Increased expression of M₁ receptor in Alexander disease patients. A, Double-label immunofluorescence reveals upregulation of M₁ receptor in the astrocytes of an Alexander disease patient (top and middle panels, arrows). Arrowheads indicate Rosenthal fibers. GFAP marks astrocytes. DAPI labels nuclei. Scale bar, 10 μm. B, Western blot shows significantly increased expression of M₁ receptors in the white matter of Alexander disease patients.

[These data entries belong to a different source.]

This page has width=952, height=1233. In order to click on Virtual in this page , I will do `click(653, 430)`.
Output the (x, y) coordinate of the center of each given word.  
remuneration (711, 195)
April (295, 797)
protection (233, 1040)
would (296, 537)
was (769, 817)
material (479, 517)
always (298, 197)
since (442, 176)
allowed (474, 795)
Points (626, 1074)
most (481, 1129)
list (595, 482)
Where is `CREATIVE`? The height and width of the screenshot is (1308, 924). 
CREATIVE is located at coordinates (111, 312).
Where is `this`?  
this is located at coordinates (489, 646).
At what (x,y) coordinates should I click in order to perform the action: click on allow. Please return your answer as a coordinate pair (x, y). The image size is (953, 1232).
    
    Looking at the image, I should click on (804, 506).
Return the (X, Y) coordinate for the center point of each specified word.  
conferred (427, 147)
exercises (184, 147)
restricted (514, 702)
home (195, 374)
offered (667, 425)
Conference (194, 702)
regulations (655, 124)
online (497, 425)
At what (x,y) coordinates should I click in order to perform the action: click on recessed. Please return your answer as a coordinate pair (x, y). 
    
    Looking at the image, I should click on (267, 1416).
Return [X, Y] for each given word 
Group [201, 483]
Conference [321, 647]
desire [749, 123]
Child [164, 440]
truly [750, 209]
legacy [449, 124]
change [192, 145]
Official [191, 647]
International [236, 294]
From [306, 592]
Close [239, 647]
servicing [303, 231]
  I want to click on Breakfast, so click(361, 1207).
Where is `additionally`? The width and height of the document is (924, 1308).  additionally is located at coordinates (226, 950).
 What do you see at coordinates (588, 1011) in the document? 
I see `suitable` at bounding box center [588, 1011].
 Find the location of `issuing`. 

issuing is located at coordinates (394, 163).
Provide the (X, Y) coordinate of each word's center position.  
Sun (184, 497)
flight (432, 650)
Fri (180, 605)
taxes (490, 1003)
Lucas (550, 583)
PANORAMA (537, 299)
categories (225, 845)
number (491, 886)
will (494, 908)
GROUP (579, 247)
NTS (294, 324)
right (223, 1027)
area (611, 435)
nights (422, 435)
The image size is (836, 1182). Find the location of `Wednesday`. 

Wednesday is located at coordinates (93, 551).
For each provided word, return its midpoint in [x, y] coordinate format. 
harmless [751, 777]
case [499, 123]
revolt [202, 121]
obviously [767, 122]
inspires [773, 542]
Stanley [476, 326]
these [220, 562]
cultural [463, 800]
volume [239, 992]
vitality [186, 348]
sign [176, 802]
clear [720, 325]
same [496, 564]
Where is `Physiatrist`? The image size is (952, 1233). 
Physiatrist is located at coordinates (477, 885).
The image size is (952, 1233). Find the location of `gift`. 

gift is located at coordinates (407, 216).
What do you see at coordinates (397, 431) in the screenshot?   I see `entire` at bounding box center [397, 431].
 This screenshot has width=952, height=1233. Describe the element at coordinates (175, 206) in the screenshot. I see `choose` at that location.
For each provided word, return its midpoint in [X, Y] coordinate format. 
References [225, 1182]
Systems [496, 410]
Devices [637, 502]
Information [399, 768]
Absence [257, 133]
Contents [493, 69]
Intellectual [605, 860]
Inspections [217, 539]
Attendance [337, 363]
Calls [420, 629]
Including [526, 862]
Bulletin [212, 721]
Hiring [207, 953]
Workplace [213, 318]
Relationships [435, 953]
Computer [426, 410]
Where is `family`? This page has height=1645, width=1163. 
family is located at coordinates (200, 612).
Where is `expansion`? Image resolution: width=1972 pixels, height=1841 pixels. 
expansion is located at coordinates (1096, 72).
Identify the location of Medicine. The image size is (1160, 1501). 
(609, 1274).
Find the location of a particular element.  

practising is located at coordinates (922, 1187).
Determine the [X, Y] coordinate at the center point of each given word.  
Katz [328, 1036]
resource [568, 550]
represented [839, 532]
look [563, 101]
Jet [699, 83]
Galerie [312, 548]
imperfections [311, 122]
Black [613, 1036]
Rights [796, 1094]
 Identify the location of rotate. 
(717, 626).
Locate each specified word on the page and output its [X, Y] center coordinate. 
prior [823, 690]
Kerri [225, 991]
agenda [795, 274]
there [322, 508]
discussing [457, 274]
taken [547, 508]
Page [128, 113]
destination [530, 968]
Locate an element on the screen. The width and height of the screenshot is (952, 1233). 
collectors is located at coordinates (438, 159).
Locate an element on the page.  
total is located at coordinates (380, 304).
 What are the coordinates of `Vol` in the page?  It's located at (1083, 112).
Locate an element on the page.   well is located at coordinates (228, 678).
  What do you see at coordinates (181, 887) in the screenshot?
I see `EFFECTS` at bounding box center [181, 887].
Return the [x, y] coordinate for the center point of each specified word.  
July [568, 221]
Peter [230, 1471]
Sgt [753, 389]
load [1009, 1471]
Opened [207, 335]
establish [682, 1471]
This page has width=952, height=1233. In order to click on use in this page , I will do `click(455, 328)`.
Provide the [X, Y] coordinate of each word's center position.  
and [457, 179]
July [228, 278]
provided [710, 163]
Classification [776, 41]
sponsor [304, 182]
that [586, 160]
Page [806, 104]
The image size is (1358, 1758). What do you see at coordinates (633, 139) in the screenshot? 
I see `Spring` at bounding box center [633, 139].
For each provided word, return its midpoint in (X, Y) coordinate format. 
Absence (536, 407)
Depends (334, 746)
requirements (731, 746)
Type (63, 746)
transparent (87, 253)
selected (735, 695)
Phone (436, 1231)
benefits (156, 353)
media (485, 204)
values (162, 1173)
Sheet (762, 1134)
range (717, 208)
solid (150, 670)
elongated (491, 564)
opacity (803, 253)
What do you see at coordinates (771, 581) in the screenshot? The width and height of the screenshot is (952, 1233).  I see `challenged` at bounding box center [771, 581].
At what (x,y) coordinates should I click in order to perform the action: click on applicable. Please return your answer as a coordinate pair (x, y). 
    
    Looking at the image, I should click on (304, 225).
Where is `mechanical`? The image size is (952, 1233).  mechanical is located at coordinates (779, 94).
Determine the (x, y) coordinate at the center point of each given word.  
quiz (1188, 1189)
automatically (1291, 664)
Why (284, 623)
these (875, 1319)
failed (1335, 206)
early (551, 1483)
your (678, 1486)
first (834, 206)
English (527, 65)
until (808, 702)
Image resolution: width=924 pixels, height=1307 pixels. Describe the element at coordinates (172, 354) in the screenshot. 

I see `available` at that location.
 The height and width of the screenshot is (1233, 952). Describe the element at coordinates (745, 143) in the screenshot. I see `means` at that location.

The blot was reprobed with an antibody to GAPDH to illustrate equivalent protein loading. *p < 0.05 (two-tailed Student's t test).

Figure 8.

Pirenzepine treatment reduces NRF2 in Alexander disease model mice. A, Double-label immunofluorescence reveals expression of NRF2 in astrocytes of Alexander disease model mice (bottom two rows), but not in age-matched wild-type control mice (top two rows). GFAP marks astrocytes. DAPI labels nuclei. Arrows indicate NRF2-positive astrocytes. Arrowheads indicate NRF2-negative astrocytes. Scale bar, 10 μm. B, Quantification in the hippocampal CA1 region shows a significant reduction of the percentage of NRF2-positive astrocytes in pirenzepine (pire)-treated Alexander disease model mice compared with saline-treated Alexander disease mice. **p < 0.01 (one-way ANOVA with Tukey's multiple-comparison test). Fifty astrocytes per animal and 5 or 6 animals per genotype/treatment were counted. Mice were 8 weeks old and were treated with 20 mg/kg pirenzepine or saline for 10 d.